Don’t believe me? Watch any on-screen news or entertainment: I’m rude, crude, backward, burping, ignorant, and arrogant about it.
Don’t believe me? Rerun any of the Super Tuesday election news coverage and commentary pre, during, and post; commentaries included.
Conclusion: we can’t do anything right.
Well, new society dawning: make up your mind.
Not long ago I entered a downtown Chattanooga building and held the door’s momentum at bay for a lady behind me. Very curtly she said, “I can open my own door, thank you.” And I was dismissed.
Four doors down later on Market Street I did the same for a guy with a bunch of delivery boxes. “Thanks, man!”

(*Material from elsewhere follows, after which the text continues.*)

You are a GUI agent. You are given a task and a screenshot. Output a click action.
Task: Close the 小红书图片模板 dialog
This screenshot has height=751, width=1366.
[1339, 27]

Given his youth, uniform and physique I’m he was quite capable of backing through the door, or for that matter removing it, by himself.
Didn’t matter I did both for the same reason: I had the power to let the door’s momentum smack ‘em both. How self-absorbed would I have been if I had done so? Not cool.
A few years later I was in a pizza place watching a Braves game on a Saturday afternoon; just one other guy, the bartender, a 35-ish lady at the other end of the bar, and me.
Her, “Anyone know what time it is?
Me, “It’s 4:15.”
Her, “Thank you, and no, it doesn’t mean you can buy me a drink.”
Okay, I was in a foul mood; my girlfriend’s mother was visiting I was avoiding.
Me, “Ma’m, I can get three like you for a week’s paycheck on Governor’s Drive.”
She huffed out but the bartender bought my next beer.
Has it come to the point where we think everyone is out exclusively for their own gratification? That courtesy is just an iceberg tip on a hidden agenda? That no one has a right to be angry with you but you have a right to judge never having set one step in another’s shoes? That you don’t need to know their story because yours is all-encompassing?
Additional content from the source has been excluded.